Button sees grounds for optimism
Jenson Button's 250th grand prix ended in bitter frustration, but admitted there is hope for the future.
Button retired two laps from home with a clutch problem that also accounted for McLaren team-mate Kevin Magnussen earlier in what was overall a captivating race that made a mockery of recent criticisms.
But for the technical issues, Button felt he and Magnussen could have been pushing for third place behind Mercedes duo Lewis Hamilton and Nico Rosberg.
"If I was going to retire I wish it had happened earlier as I could have gone to the bar!" joked Button.
The 34-year-old added: "We were set for fifth place at worst and a podium finish at best, and that would have been a very positive outcome for all of us.

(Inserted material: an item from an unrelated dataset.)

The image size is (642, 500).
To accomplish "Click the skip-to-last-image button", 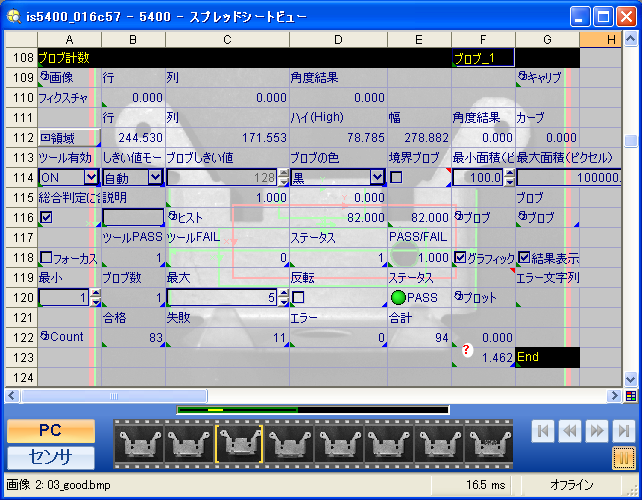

"So what happened is tough for all the team, because they all worked really well and really hard because only one team were demonstrably quicker than us, but sadly they were a lot quicker than us.
"Having said that, our long-run pace was very good, especially over the last few laps, so I reckon we could have raced very hard to the finish, but unfortunately I didn't get that opportunity.
"In terms of going forward, we've shown we have a good car and that we can battle for podiums at other races."
Overall, as a spectacle given the plethora of wheel-to-wheel duels that unfolded throughout the course, Button was naturally delighted to have taken part in one of the sport's classic races.
"There was lots of good racing out there - I can't even remember how many cars I overtook but it was quite a lot - and I think it was the same for almost everyone out there," added Button.
"There was a lot of fun happening behind the first two cars, which were miles out in the lead, and I really enjoyed the race.
"For me, Formula One hasn't changed in terms of real excitement, but there are a few things the fans have an issue with, which is understandable, but the racing is still there, which is great.
"Formula One may have new power units and technical regs this year, but it's clearly every bit as good as it ever was in terms of on-track spectacle."